転職を相談された際、企業側の引き留め策は効果がない

――なるほど。一目瞭然の面白いネットワーク図ですね。右のほうに「現在」「好き」「仲間」という言葉も強い線で結ばれていますね。いまだに前の会社の人間関係が続いているわけですか。
また、上のほうには「転職」という大きな丸の周囲に「悪い」「違う」「内容」「仕事」「厚生」「福利」といった言葉があります。どうも、転職先の条件が期待外れだったようですね。

朝比奈あかりさん はい。このデータをもとに自由回答をいくつか紹介すると、こうなります。

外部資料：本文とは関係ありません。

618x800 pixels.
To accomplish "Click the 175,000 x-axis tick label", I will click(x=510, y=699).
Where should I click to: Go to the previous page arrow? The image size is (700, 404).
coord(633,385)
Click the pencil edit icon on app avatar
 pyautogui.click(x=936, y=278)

「前の会社のほうが、人間関係がよかった」(50代男性/その他の業種)
「人間関係がよかったから、自由に仕事ができた」(30代女性/医療・福祉・介護)
「転職してみて、最初に働いていた会社や仕事内容が自分に合っていたと痛感した。また、転職先の環境が前より悪かった」(40代女性/不動産・建設・設備)

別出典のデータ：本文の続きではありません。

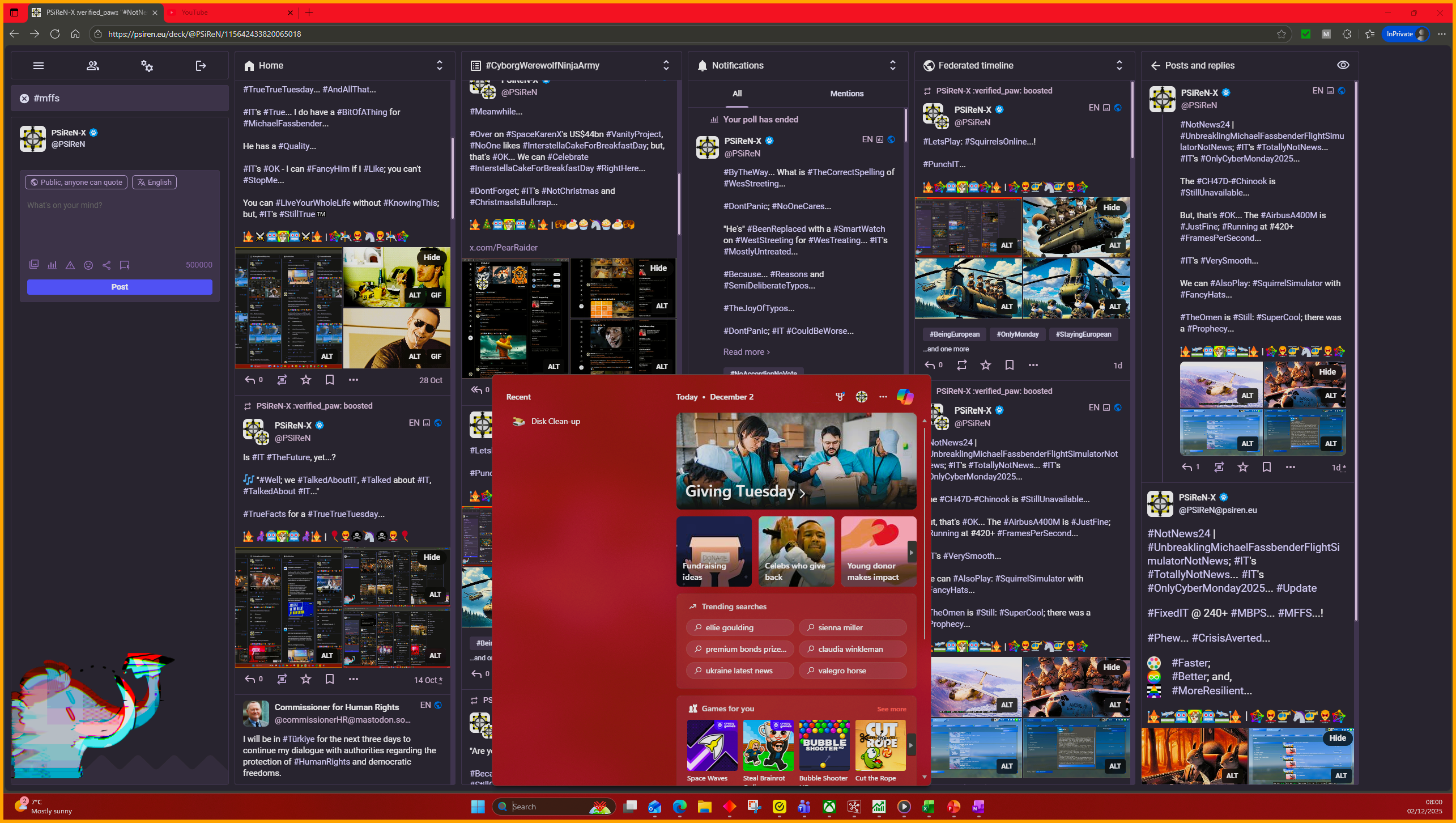
Task: Toggle the eye icon in Posts and replies
Action: coord(1343,65)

このように、転職後に退職した会社の「人間関係」が良かったことを実感し、戻りたいと感じた人が多数いたことがわかりました。転職したい理由の上位に「人間関係」はあがりませんが、戻りたい理由の上位には「人間関係」があげられそうです。

――転職後に「戻りたい」と思っている人が3割もいるならば、企業側は転職を引き留めるために、どういう対応をとればよいと思いますか。

朝比奈あかりさん じつは転職を引き留めることは難しいです。

調査では、「転職を引き留められても、転職の決意は変わらないか」とも聞いており、「そう思う」が85%となっています。転職を相談された際、企業側の引き留め策は効果がない可能性が高いのです。

実際、戻りたい理由を聞いた自由回答でも、こんなコメントがありました。

「いつでも戻ってきていいと言われたので、好感度が上がった」(30代女性/IT・通信・インターネット)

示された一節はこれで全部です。